At that point, major league baseball was four years removed from a 1994 strike that cut the season short and canceled the World Series. Attendance at baseball games was down. Television ratings had plummeted and enthusiasm for the game was depleted.
But two players who were different in culture, skin color and native languages came together like brothers and carried the game on their broad shoulders back to where it was before. Everywhere they went, fans filled the bleachers and got their cameras ready to capture history in the making.
Too bad they cheated. Too bad baseball looked the other way. And too bad steroids have become so prevalent since then that fans no longer know what to believe when they look on the back of a baseball card.

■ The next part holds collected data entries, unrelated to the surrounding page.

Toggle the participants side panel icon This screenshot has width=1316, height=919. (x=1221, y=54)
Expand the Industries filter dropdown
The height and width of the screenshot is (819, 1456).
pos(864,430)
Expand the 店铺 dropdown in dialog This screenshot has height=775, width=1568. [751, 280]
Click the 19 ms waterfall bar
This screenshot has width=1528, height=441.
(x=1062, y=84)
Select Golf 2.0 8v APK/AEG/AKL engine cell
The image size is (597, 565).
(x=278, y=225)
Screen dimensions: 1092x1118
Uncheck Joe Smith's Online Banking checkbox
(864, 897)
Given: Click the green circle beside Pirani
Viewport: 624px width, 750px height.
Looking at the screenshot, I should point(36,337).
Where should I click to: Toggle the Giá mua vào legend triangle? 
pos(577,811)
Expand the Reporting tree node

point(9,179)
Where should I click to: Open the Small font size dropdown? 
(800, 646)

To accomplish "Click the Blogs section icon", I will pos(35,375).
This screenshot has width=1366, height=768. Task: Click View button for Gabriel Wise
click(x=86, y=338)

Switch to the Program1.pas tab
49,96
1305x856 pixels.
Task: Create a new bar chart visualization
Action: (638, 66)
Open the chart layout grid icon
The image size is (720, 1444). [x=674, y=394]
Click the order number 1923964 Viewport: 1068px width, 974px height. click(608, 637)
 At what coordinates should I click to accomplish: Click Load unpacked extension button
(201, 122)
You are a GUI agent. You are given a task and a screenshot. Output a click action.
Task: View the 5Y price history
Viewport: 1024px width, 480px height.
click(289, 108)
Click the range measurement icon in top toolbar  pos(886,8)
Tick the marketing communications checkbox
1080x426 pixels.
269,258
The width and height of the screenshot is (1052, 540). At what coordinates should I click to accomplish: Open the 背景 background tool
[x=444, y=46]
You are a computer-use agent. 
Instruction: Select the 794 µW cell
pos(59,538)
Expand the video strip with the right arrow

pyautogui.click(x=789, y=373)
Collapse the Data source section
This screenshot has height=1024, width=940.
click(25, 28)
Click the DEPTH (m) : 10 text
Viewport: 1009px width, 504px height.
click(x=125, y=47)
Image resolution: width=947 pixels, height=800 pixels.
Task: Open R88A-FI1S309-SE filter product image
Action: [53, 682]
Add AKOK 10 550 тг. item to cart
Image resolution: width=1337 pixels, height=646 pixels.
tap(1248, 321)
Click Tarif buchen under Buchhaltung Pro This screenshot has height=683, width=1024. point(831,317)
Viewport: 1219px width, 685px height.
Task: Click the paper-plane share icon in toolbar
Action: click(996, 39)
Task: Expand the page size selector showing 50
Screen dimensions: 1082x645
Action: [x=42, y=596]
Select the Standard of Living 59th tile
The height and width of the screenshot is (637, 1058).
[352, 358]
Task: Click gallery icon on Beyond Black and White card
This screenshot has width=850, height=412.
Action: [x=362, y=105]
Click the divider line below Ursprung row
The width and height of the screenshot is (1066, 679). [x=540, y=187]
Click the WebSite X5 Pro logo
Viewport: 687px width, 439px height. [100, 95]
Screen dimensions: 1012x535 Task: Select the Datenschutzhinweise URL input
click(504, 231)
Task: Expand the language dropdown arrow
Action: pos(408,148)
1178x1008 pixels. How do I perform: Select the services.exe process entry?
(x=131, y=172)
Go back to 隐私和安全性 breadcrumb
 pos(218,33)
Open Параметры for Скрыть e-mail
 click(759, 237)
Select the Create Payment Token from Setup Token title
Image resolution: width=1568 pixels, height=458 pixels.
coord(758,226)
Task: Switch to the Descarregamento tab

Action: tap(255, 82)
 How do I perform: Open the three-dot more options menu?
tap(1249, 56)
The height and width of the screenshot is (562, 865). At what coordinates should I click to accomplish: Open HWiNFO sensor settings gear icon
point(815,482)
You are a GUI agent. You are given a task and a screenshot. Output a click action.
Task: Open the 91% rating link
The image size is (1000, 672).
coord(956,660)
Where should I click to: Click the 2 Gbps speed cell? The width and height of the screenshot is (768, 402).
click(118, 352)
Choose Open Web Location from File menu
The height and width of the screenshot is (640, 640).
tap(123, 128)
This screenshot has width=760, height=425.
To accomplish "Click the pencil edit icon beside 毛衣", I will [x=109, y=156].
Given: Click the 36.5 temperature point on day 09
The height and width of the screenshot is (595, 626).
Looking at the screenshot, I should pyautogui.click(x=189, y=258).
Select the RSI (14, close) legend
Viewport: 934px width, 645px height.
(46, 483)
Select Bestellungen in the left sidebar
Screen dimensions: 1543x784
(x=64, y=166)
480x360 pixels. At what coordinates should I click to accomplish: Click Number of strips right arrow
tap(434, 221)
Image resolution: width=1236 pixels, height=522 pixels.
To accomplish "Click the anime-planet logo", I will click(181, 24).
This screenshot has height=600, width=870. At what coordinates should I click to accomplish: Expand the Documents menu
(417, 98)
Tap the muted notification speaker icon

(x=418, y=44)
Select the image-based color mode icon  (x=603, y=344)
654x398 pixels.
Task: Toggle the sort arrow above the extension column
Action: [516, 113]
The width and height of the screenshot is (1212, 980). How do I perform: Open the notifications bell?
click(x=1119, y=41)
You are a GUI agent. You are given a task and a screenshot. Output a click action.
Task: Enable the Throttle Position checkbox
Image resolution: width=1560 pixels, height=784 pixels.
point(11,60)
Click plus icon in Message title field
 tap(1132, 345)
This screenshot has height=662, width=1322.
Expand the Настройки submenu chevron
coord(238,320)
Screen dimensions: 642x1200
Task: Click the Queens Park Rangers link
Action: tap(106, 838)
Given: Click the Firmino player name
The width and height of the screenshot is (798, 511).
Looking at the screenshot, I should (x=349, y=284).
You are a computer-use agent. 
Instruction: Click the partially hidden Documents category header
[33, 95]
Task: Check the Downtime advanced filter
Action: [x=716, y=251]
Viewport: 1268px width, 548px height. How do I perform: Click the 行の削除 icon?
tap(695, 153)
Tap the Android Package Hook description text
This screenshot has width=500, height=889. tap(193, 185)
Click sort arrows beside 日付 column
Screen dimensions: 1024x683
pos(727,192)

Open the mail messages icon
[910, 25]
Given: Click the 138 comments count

What’s most amazing about that 1998 season is how far Sosa and McGwire have fallen since then. Who would’ve believed in 1998 that neither Sosa nor McGwire would get into the Hall of Fame? Well, it’s very possible now that they won't.
Shockingly, neither will be remembered for how they resurrected baseball, because of a very uncomfortable steroid hearing in March 2005. All of a sudden, Sosa forgot how to speak English and needed an interpreter to answer tough steroid questions for him. McGwire didn’t do much better.
“I’m not here to talk about the past,” McGwire said as he dodged question after question about whether or not he used steroids. “I’m here to be positive about the future.”
Well, Mark, the future is anything but positive. In fact, it’s more decayed than ever before.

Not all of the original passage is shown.